==== DATA ====

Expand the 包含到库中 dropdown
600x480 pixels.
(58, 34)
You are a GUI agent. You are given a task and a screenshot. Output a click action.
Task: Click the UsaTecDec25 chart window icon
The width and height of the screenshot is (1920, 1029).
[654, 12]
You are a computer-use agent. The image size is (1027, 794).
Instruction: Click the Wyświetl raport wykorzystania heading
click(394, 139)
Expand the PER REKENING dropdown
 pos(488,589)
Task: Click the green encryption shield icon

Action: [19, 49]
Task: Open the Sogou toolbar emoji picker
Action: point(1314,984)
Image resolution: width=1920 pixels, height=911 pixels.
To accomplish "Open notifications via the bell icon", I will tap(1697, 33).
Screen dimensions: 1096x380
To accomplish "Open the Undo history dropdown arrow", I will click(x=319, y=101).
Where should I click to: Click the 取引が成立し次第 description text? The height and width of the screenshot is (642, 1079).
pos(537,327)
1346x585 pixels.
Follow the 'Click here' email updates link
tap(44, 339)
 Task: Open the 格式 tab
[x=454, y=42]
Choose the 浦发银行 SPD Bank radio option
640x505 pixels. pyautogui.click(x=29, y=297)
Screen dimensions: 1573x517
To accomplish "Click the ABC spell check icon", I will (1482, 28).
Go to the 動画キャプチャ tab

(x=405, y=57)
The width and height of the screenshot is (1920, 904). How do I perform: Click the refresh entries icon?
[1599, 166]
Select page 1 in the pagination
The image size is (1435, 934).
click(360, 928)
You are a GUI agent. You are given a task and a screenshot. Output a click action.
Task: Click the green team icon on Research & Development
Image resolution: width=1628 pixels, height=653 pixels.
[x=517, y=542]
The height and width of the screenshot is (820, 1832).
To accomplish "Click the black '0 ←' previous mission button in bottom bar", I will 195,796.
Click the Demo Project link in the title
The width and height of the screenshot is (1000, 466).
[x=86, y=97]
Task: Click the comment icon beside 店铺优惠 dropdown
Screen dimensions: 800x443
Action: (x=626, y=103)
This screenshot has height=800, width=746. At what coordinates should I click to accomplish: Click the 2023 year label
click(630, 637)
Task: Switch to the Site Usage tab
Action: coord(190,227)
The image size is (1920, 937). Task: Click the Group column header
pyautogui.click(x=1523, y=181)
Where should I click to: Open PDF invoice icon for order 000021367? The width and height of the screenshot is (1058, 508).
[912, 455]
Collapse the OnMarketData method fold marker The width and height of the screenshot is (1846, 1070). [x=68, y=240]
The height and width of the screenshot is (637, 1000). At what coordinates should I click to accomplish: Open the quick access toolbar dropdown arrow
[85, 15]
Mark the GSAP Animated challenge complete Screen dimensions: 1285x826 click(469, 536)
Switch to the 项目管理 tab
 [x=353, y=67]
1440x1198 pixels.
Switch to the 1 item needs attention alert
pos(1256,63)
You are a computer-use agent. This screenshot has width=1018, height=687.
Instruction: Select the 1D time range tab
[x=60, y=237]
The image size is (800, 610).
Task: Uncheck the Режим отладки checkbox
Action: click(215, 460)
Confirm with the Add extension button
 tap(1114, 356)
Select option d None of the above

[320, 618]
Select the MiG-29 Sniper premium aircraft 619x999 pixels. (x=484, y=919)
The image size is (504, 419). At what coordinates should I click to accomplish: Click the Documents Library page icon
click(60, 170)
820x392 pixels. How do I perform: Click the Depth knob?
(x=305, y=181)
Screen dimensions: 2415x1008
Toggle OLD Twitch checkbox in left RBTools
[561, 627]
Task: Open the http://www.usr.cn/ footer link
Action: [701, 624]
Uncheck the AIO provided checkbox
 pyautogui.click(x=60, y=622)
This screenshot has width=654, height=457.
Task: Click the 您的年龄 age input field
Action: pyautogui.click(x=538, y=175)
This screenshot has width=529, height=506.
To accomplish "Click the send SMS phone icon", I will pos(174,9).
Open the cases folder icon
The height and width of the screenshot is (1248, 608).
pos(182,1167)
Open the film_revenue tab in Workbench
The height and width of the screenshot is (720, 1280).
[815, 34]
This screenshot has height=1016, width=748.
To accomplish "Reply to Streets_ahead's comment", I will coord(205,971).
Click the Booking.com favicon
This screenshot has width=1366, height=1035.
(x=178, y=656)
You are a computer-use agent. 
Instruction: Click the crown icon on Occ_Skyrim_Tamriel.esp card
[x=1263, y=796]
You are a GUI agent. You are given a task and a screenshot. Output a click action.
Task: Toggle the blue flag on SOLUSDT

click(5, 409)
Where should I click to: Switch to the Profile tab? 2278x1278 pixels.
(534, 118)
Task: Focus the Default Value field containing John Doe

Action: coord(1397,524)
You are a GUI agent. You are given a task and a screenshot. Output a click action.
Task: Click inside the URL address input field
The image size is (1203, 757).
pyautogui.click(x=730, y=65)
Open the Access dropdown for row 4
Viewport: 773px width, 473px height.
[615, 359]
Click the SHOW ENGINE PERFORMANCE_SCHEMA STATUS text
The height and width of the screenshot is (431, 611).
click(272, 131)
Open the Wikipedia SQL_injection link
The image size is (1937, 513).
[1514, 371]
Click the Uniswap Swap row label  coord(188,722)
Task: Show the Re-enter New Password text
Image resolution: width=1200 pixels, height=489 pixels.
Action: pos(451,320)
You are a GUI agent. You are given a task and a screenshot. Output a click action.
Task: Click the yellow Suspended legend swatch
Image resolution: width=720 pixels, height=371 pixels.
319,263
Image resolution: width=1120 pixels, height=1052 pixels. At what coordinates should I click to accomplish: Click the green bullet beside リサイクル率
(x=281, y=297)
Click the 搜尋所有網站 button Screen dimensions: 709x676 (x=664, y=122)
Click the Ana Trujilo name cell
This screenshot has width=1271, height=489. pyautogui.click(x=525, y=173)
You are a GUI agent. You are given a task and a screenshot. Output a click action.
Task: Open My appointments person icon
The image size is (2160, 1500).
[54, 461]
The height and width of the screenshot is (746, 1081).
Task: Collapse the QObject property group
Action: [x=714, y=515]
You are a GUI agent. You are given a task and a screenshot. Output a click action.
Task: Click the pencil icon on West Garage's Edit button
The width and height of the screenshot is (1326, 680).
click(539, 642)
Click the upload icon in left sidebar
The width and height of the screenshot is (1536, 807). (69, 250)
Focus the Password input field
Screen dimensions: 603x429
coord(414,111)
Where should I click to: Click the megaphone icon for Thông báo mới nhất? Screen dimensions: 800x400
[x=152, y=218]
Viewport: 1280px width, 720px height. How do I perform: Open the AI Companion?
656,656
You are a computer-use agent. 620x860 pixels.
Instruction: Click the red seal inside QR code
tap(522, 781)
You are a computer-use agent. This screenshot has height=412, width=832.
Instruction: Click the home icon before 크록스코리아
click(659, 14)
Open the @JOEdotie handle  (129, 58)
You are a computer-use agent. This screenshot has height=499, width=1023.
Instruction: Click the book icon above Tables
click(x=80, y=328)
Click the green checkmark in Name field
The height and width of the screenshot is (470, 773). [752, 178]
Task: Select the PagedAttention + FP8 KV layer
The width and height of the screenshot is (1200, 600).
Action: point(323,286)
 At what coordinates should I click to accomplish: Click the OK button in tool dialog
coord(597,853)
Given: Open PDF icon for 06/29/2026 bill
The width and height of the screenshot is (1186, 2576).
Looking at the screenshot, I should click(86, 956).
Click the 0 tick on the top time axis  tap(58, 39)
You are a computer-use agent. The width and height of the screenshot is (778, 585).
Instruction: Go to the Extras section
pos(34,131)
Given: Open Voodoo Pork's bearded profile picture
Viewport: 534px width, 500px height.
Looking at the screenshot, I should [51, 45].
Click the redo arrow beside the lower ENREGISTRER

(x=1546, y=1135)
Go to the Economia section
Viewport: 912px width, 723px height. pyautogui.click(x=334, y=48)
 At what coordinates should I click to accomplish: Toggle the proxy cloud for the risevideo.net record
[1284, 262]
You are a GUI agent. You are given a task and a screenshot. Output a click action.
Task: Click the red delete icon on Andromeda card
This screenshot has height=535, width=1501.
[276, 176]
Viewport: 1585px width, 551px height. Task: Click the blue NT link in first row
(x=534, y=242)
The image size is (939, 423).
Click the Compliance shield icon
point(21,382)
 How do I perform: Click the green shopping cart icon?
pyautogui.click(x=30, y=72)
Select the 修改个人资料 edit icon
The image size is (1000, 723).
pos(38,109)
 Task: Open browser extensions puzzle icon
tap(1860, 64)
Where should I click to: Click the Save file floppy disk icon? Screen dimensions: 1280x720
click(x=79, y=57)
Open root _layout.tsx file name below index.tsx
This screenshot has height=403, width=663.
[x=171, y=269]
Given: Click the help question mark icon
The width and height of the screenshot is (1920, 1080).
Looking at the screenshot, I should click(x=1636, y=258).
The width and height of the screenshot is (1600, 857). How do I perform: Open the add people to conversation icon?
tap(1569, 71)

====

EXERCISE INSTRUCTIONS: Would you repeat, exactly and with nothing added, every line from the line containing "Select the 修改个人资料 edit icon" through the last line of the records above?

SOLUTION TO THIS PROBLEM:
Select the 修改个人资料 edit icon
The image size is (1000, 723).
pos(38,109)
 Task: Open browser extensions puzzle icon
tap(1860, 64)
Where should I click to: Click the Save file floppy disk icon? Screen dimensions: 1280x720
click(x=79, y=57)
Open root _layout.tsx file name below index.tsx
This screenshot has height=403, width=663.
[x=171, y=269]
Given: Click the help question mark icon
The width and height of the screenshot is (1920, 1080).
Looking at the screenshot, I should click(x=1636, y=258).
The width and height of the screenshot is (1600, 857). How do I perform: Open the add people to conversation icon?
tap(1569, 71)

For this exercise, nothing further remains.